From a philosophical point of view, the claim of this volume is the following: Rousseau elaborated many of his major themes in a critical dialogue with Locke. Far from being an evanescent influence, Locke’s views are a constant reference for Rousseau, of which he makes use in a fruitful way. For Rousseau, Locke is neither a pure adversary with whom he constantly disagrees, nor a simple textual resource from which he would be content to draw. Locke is sometimes an ally, sometimes an adversary, or rather he is neither one nor the other: Lockean philosophy is the theoretical and methodological place within which Rousseau fits. It is the origin of the principles that he subverts systematically. Consequently, Rousseau turns out to be much closer to the author of the Essay and the second Treatise than scholarship has long perceived. The ambition of this edited volume is therefore to deviate from any reductive vision of the Lockian heritage in order to restore the relationship between the two authors to all its depth and nuance. Its investigation on Locke’s legacy goes beyond the prism of preconceived oppositions – naturalism/historicism; materialism/dualism; liberalism/republicanism.

### Records for the task
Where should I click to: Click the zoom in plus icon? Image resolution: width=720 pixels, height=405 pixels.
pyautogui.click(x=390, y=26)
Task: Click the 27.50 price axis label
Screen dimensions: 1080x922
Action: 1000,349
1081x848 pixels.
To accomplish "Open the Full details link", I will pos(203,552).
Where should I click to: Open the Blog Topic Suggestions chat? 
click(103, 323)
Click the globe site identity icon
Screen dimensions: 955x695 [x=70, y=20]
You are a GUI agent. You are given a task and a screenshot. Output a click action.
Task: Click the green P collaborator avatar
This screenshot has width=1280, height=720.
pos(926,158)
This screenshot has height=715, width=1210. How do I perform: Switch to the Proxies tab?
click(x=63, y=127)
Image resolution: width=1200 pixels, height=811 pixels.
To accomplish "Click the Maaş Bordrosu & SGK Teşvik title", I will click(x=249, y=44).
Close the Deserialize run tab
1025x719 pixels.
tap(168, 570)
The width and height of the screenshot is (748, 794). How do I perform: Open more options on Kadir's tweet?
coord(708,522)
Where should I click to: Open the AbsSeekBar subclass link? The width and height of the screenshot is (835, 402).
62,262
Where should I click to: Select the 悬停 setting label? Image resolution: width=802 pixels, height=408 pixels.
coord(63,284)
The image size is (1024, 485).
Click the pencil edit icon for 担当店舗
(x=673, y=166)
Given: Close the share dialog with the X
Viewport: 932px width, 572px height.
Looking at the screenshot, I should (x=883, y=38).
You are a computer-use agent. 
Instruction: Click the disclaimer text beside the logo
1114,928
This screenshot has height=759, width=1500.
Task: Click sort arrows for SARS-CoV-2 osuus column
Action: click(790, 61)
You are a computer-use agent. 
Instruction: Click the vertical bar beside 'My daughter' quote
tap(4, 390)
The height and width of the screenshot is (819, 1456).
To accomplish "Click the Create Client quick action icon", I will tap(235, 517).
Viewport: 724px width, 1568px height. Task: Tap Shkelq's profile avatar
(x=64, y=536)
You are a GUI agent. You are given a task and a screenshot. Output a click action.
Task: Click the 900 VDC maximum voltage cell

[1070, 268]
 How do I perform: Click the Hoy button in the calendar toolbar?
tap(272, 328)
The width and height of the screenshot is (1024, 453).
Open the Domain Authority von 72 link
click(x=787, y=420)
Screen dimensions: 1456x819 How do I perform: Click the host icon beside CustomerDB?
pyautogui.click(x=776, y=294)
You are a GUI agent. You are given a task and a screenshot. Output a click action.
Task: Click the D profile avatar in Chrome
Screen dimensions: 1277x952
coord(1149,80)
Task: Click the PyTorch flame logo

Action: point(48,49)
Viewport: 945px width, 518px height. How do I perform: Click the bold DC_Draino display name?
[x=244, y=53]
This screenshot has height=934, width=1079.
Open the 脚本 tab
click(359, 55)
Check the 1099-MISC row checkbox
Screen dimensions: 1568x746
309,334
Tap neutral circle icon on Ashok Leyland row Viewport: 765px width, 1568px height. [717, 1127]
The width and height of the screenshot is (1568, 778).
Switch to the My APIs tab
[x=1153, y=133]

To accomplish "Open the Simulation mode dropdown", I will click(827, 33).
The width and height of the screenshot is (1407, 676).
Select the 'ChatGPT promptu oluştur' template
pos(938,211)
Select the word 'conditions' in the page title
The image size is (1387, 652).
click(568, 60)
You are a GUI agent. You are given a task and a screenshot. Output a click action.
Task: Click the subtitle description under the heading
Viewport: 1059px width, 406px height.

### Problem set
A: Render the listing from its first line through the line containing "tap(272, 328)", inclusive, as a JSON list of strings with one string per line and blank lines left out.
B: Continue the passage on Rousseau and Locke from where it stops.
The passage on Rousseau and Locke and the listing are unrelated to each other.

### Responses for each task
A:
[
  "Where should I click to: Click the zoom in plus icon? Image resolution: width=720 pixels, height=405 pixels.",
  "pyautogui.click(x=390, y=26)",
  "Task: Click the 27.50 price axis label",
  "Screen dimensions: 1080x922",
  "Action: 1000,349",
  "1081x848 pixels.",
  "To accomplish \"Open the Full details link\", I will pos(203,552).",
  "Where should I click to: Open the Blog Topic Suggestions chat? ",
  "click(103, 323)",
  "Click the globe site identity icon",
  "Screen dimensions: 955x695 [x=70, y=20]",
  "You are a GUI agent. You are given a task and a screenshot. Output a click action.",
  "Task: Click the green P collaborator avatar",
  "This screenshot has width=1280, height=720.",
  "pos(926,158)",
  "This screenshot has height=715, width=1210. How do I perform: Switch to the Proxies tab?",
  "click(x=63, y=127)",
  "Image resolution: width=1200 pixels, height=811 pixels.",
  "To accomplish \"Click the Maaş Bordrosu & SGK Teşvik title\", I will click(x=249, y=44).",
  "Close the Deserialize run tab",
  "1025x719 pixels.",
  "tap(168, 570)",
  "The width and height of the screenshot is (748, 794). How do I perform: Open more options on Kadir's tweet?",
  "coord(708,522)",
  "Where should I click to: Open the AbsSeekBar subclass link? The width and height of the screenshot is (835, 402).",
  "62,262",
  "Where should I click to: Select the 悬停 setting label? Image resolution: width=802 pixels, height=408 pixels.",
  "coord(63,284)",
  "The image size is (1024, 485).",
  "Click the pencil edit icon for 担当店舗",
  "(x=673, y=166)",
  "Given: Close the share dialog with the X",
  "Viewport: 932px width, 572px height.",
  "Looking at the screenshot, I should (x=883, y=38).",
  "You are a computer-use agent. ",
  "Instruction: Click the disclaimer text beside the logo",
  "1114,928",
  "This screenshot has height=759, width=1500.",
  "Task: Click sort arrows for SARS-CoV-2 osuus column",
  "Action: click(790, 61)",
  "You are a computer-use agent. ",
  "Instruction: Click the vertical bar beside 'My daughter' quote",
  "tap(4, 390)",
  "The height and width of the screenshot is (819, 1456).",
  "To accomplish \"Click the Create Client quick action icon\", I will tap(235, 517).",
  "Viewport: 724px width, 1568px height. Task: Tap Shkelq's profile avatar",
  "(x=64, y=536)",
  "You are a GUI agent. You are given a task and a screenshot. Output a click action.",
  "Task: Click the 900 VDC maximum voltage cell",
  "[1070, 268]",
  " How do I perform: Click the Hoy button in the calendar toolbar?",
  "tap(272, 328)"
]

B:
First, Rousseau uses Locke in a strategic way. Behind the praise of ‘the illustrious Locke’, the Citizen of Geneva in exile brandishes a community of principles like a defensive shield. However, beyond a rhetorical use, the author of the Social Contract reclaims Locke against Grotius and Hobbes: he stands out as a champion of the inalienability of freedom against the ‘perpetrators of despotism’ (CS, I, 5). This use is notably clarified in this volume by the contributions of Céline Spector, about the inalienability of freedom, of Jean Terrel, about the institution of the contract, and of Ludmilla Lorrain, on the consent to representation.

Yet Rousseau also makes a polemical use of Lockean philosophy. Beyond Locke’s open criticism, our volume then seeks to identify the breaking point. This polemical use is notably enlightened by the contributions of Anne Morvan, about the dispute between Locke and Rousseau in the use of naturalistic arguments, and of Philippe Hamou about the epistemic and anthropological implications of their dispute on natural religion. Conversely, Rousseau can appear as an ally, as Claire Crignon shows, with regard to the criticism of doctors.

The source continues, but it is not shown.